◆ Your instructions: Below are several entries. Transcribe exactly those lines that fall from the one with "Where should I" through the one with "Instruction: Click the", end lines included.

◆ Given records:
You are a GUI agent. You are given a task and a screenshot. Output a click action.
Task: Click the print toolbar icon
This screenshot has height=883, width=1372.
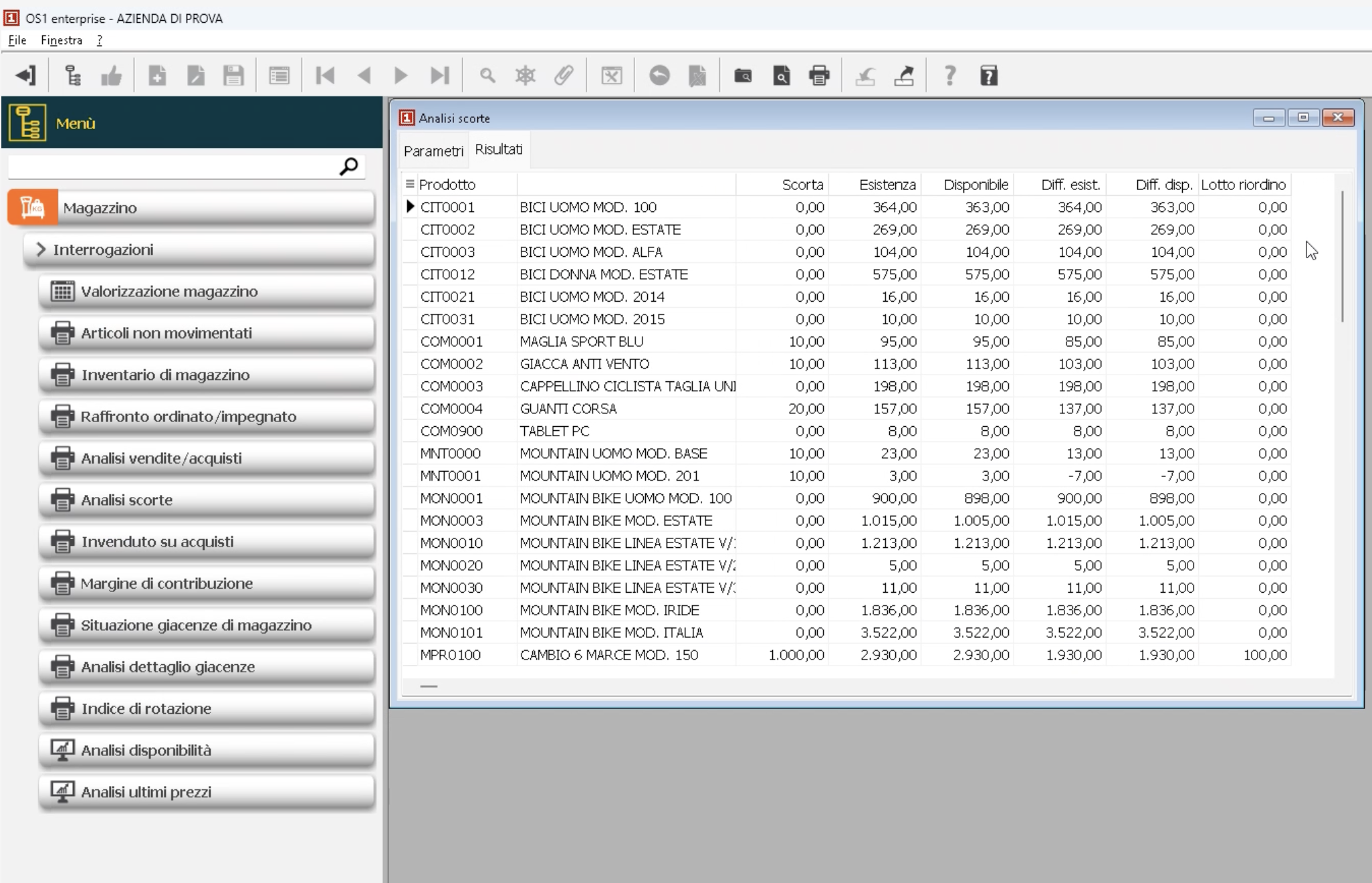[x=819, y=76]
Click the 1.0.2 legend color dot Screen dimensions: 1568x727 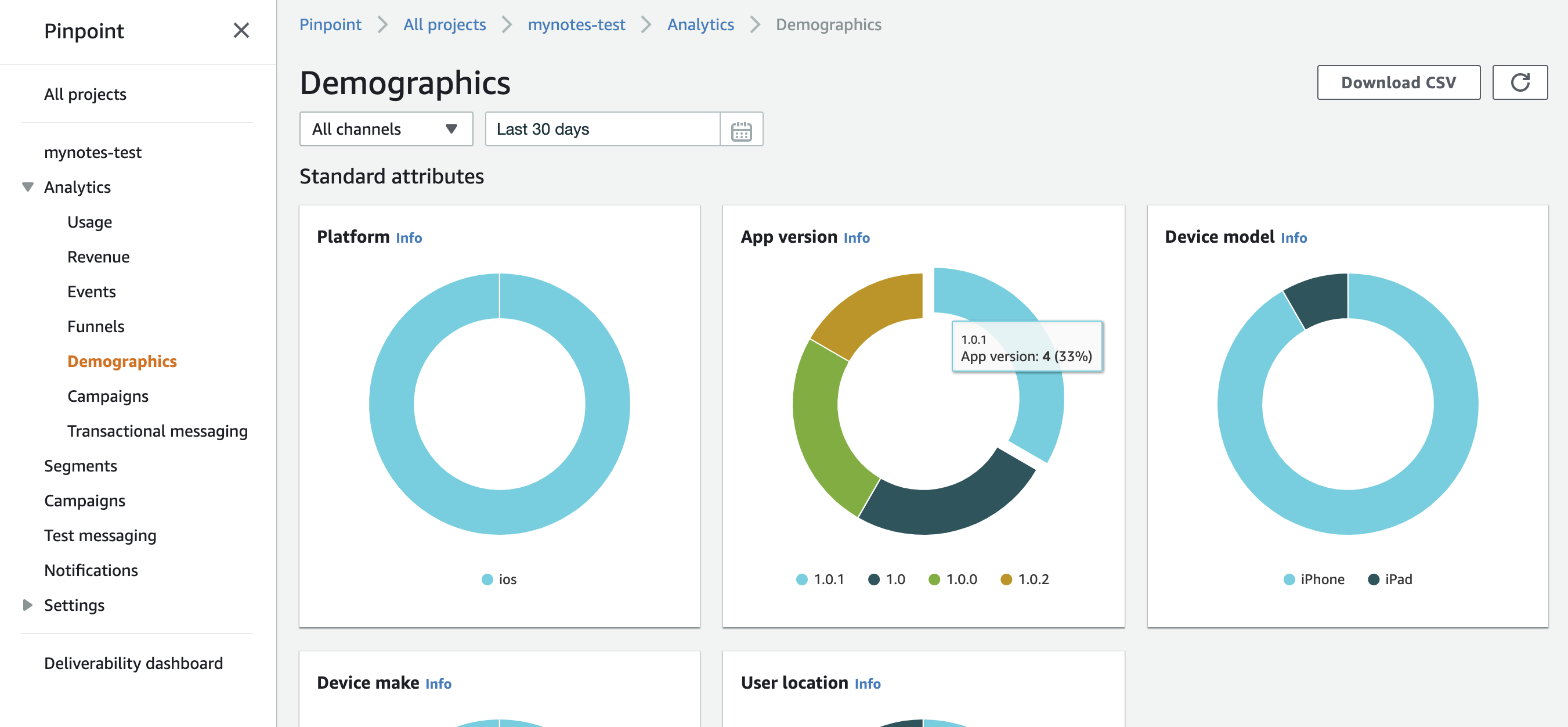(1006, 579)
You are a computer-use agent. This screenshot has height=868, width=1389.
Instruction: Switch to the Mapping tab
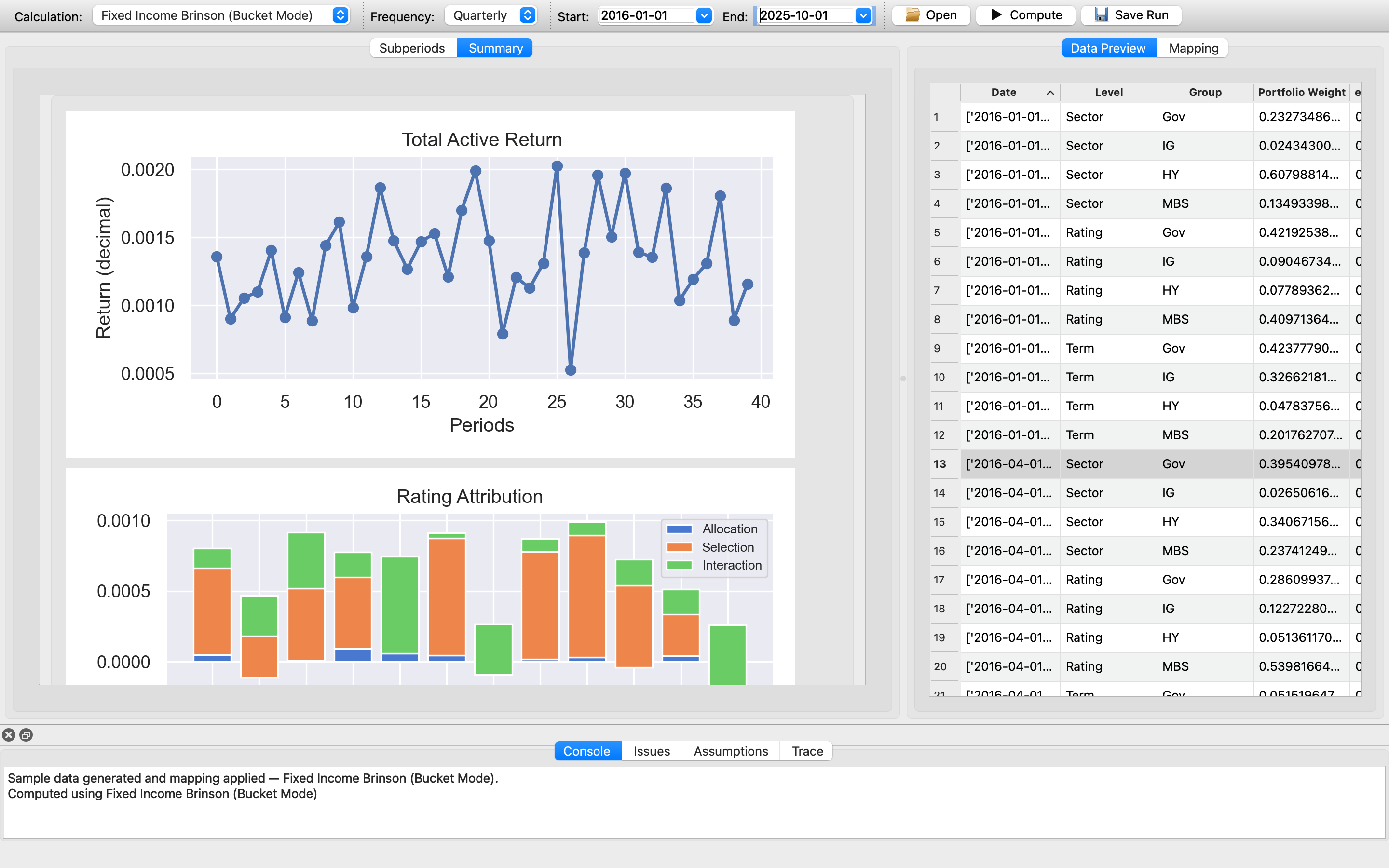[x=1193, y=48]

* * *

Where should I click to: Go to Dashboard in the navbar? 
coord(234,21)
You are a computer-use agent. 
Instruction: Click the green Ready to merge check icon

◆ Output for this exercise:
Where should I click to: Go to Dashboard in the navbar? 
coord(234,21)
You are a computer-use agent. 
Instruction: Click the green Ready to merge check icon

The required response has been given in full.